Quando criança em Anápolis, até por falta de outras opções de lazer, o que mexia com a adrenalina da meninada era visitar ou tomar banho na represa dos Fanstone, na saída para Nerópolis. Parte mais larga e profunda do Antas, principal córrego que corta o setor central da cidade, com suas águas cristalinas e caudalosas tornava-se atração irresistível. De nada valiam as admoestações dos pais ou a bronca dos administradores da chácara. Conseguíamos com muita criatividade vencer os empecilhos. Nosso medo, verdadeiro temor, sempre foi de ser retirado da represa sem roupa, pelo Cazuza. Inspetor de criança e adolescente, designado pelo juiz da Comarca, cumpria com rigidez suas atribuições. Levava o infrator à sala do juiz para ser advertido. O herói das crianças e adolescentes à época, o menino Bengala, garoto destemido e gozador, tinha como principal passatempo desafiar Cazuza.

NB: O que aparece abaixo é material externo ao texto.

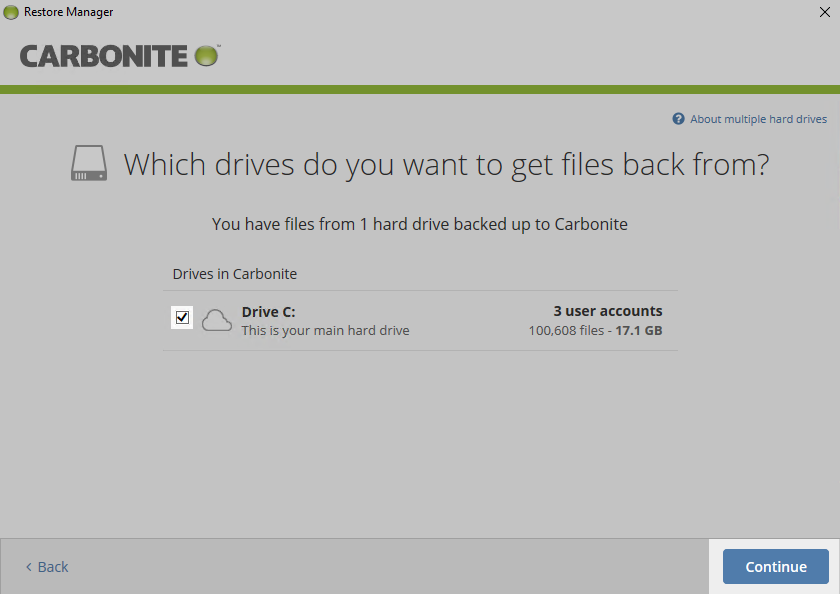Click the chevron icon next to Back
Image resolution: width=840 pixels, height=594 pixels.
(x=28, y=567)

Fazia a alegria dos que não tinham a mesma coragem e disposição. Esse temor da garotada a Cazuza, nasceu com a história, verdadeira lenda que corria entre a garotada, garantindo que ele levara um menino, totalmente nu, apreendido na represa, ao gabinete do juiz.

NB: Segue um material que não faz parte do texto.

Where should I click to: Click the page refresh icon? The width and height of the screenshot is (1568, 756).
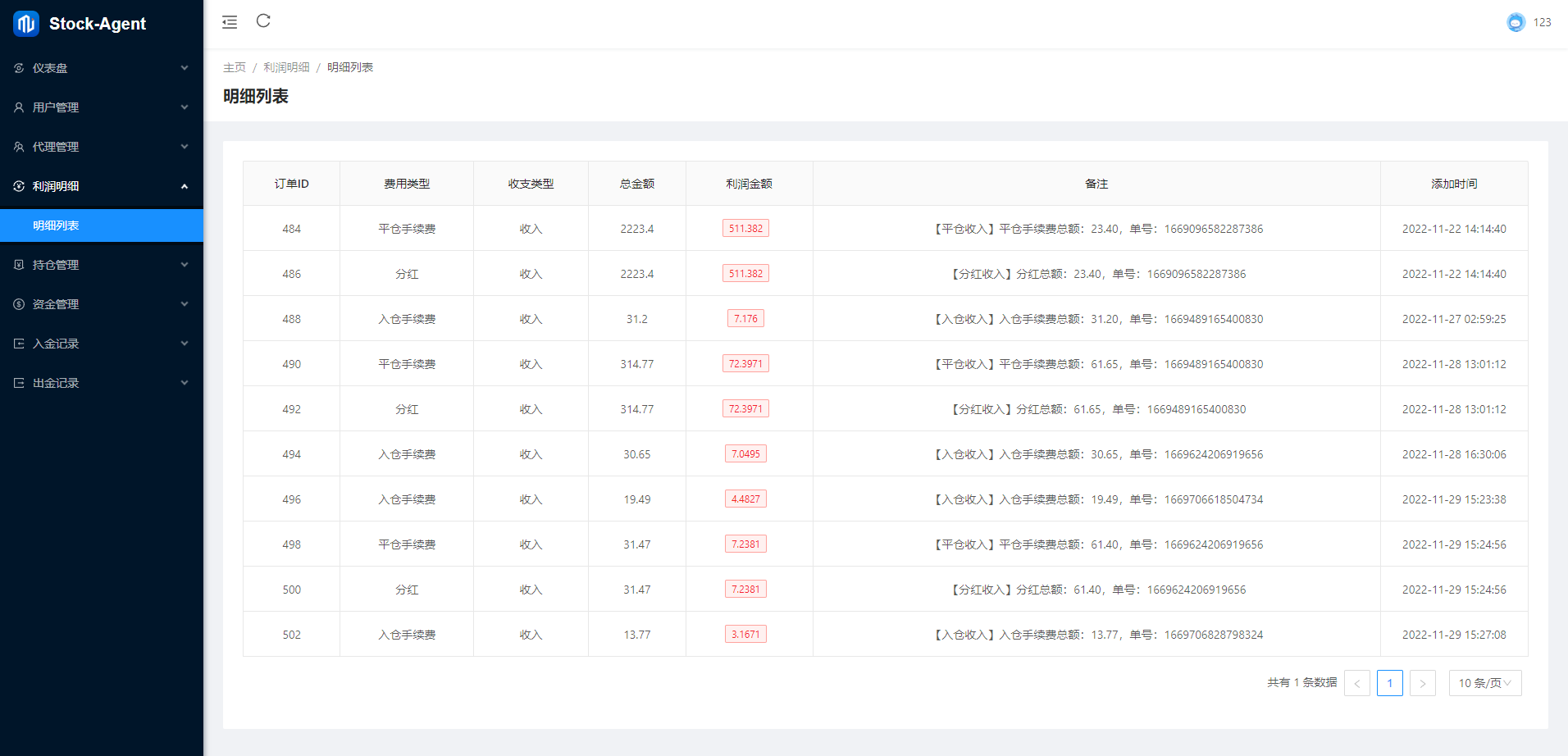tap(263, 21)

Com o passar do tempo, por estar situada em local estratégico no Município, a represa se transformou no primeiro reservatório para captação e distribuição de água tratada em Anápolis. O serviço municipalizado realizado pela Superintendência Municipal de Saneamento – Sumsan, funcionou até 1972, quando o serviço foi transferido à Saneago, por imposição do governo federal. Com a chegada do progresso, locais cobertos por Cerrado e pequenas reservas de mata nativa, cederam lugar à expansão urbana. Foi retirada toda vegetação. Loteamentos como Nações Unidas, São Joaquim, Parque das Primaveras, Novo Paraíso, Paraíso, Calixtolândia e Polo Centro I e II, os mais antigos próximos à nascente do Antas, assorearam o leito do córrego, levando cascalho, terra, lixo e entulho à represa. Em pouco tempo, a reserva caudalosa de águas cristalinas, ornamentada pelas aves multicoloridas, desde a brejeira saracura aos sofisticados curiós e bicudos, com suas infindáveis e afinadas sinfonias, desapareceu. Surgiu um depósito de lama fétida num pântano colossal. Degradação total da maior riqueza natural do município. Córrego que saciou a sede de tropas e tropeiros que abrigavam às suas margens, para descanso nas incontáveis viagens que faziam de Jaraguá e Pirenópolis, rumo a Bonfim, hoje Silvânia.
Como prefeito da cidade, assistindo na memória o que o tempo não apagou, reprise do DVD das imagens bonitas da infância, decidi recuperar a área degradada. Adquiri mais de 90 mil metros quadrados em toda extensão da antiga represa. Milhares de toneladas de lama podre retiradas, até que ganhasse sua forma original. Através do escultor Laerte Gariboti, responsável pelas principais esculturas particulares e públicas da cidade de Caldas Novas, um conjunto dessa obra de arte foi construído no local. Cascatas, cavernas e até uma ilha no centro do lago. Portal de entrada do parque é uma verdadeira obra de arte. A lagoa recebeu peixes próprios da região. Pista para passeio de pedestres, ciclistas e um trenzinho que levava as crianças nas visitas, sempre acompanhadas de guia, narrando a história do Antas e necessidade de se preservar a natureza. As escolas públicas e particulares, de Anápolis e municípios vizinhos, faziam programação antecipada de visitação ao parque. Árvores centenárias preservadas. Havia parque infantil e prédio que abrigava a Polícia Interativa. Para evitar assoreamento do lago principal, construímos aterro com passagem para os pedestres de uma margem à outra. Demos à obra o nome do empresário e político Onofre Quinan.
Hoje, o Central Parque Onofre Quinan, “cartão-postal” de Anápolis. Local de visitação e orgulho dos anapolinos, é apenas uma caricatura do que foi. A represa voltou a ser assoreada por terra e cascalho lançados ao leito do córrego, principalmente pelas obras da Ferrovia Norte-Sul. As cascatas secaram, as flores desapareceram, o trenzinho virou fumaça, sua escuridão noturna é paraíso de desocupados e usuários de drogas, as pistas deterioraram, os peixes morreram, os macacos famintos foram transferidos do local por agredirem os visitantes. Até o busto do homenageado Onofre Quinan foi roubado. É o descaso total com uma das partes mais importantes e bonitas da história de Anápolis.